Mr Kelly describes their bronze turkeys as ‘the genuine article’, bred from a bronze mother and a bronze father.

He advises producers to plan their poult order carefully to supply demand. "Getting the correct weights makes the whole job not just a little bit, but massively easier," he says.

FarmGate Hatcheries is offering this year a choice of six bronze and four white strains available from May to September. Prices are up by 2.5 per cent reflecting the general level of inflation.

One change is in the parentage for the smallest strain – the Tiny bronze — which will now achieve 10 per cent heavier weights.

To make ordering easier customers can now use a facility on the new website — farmgatehatcheries.co.uk -- to calculate their poult requirements based on the weight spread needed to meet their Christmas demand. It will also predict their feed requirements.

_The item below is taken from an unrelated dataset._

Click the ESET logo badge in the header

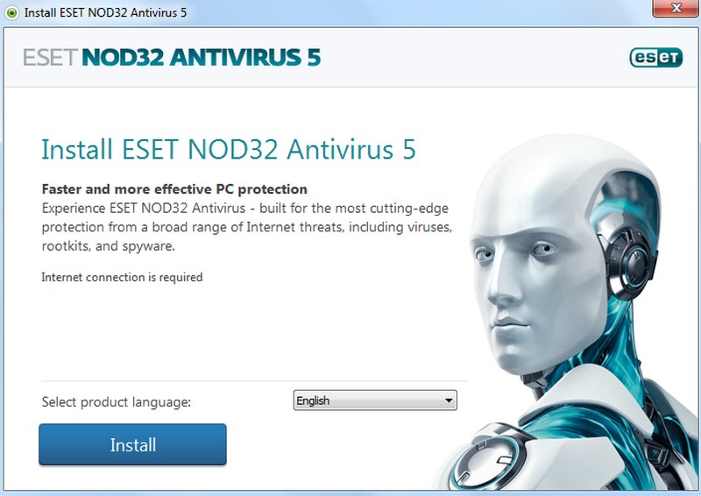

Mr Kelly points out that liveweight predictions are based on average values, with big changes in nutrition, temperature and stocking density likely to influence growth rates by 20 per cent up or down.

For example, with 100 Wrolstad hens plucked at 20 weeks they would expect 15 at 5.5 to 6 kg, 70 at 6 to 7 kg and 15 at 7 to 7.5 kg.

Given this natural spread and environmental factors carrying from year to year, they have found a combination of one third as-hatched and two thirds hens provides a great spread of weights to suit just about every order book, with no more than two placements per season necessary where facilities allow.